I am an avid reader of the New York Times Obituary section and I use this series to comment on notable passings, not always in a laudatory manner. Writer Erich von Daniken, writer of several best sellers including “Chariots of the Gods” recently passed away at 90 years old. It posited that space aliens visited earth in the early days of human development and gave them the ability to create wonders, including directing the building of pyramids and other wonders, possibly intermarried and mingled with us and the flew off to other adventures in the universe.
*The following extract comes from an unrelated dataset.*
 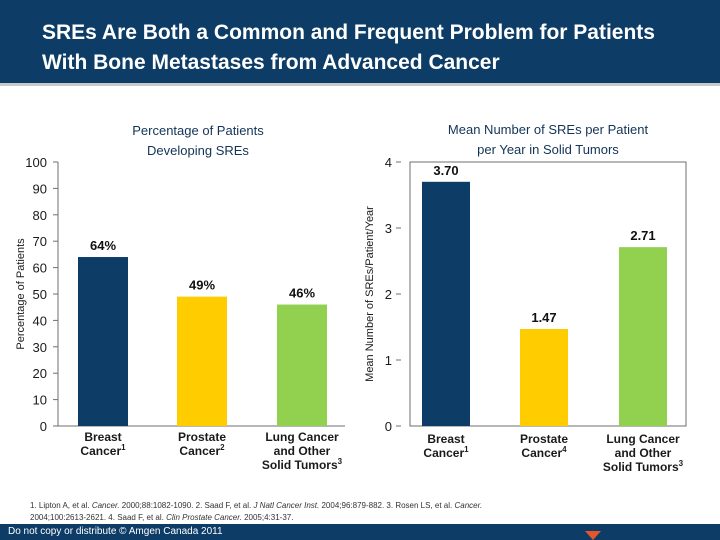 I want to click on chart-left-category-label-2: Prostate, so click(x=202, y=437).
I remember distinctly reading his first book in paperback when I was about 12 or 13 years old. I was a voracious reader and was enthusiastic after reading it, until I shared my thoughts with my mother, another devoted reader who started me along my path. She easily took apart the specious claims and failed logic in the book and taught me to be a more careful and skeptical reader. She urged me to seek out writers of more depth and thoughtfulness, like Carl Sagan and James Burke if I was interested in cosmology and human development. Ironically one of the books I happen to be re-reading right now is James Burke’s “The Day the University Changed.” I heartily recommend his books and his BBC/PBS series to interested readers and thinkers. They are exceptional and hold up still today. Seek them out.
I had seldom thought about von Daniken in these last 50 some years until I read his obituary. Today in the age of the internet this silly view of the world is easily and widely disseminated until some people do not know what to believe or how to think critically, leaving them bewildered by world news and racing back to their gaming consoles to make sense of their lives. Pity.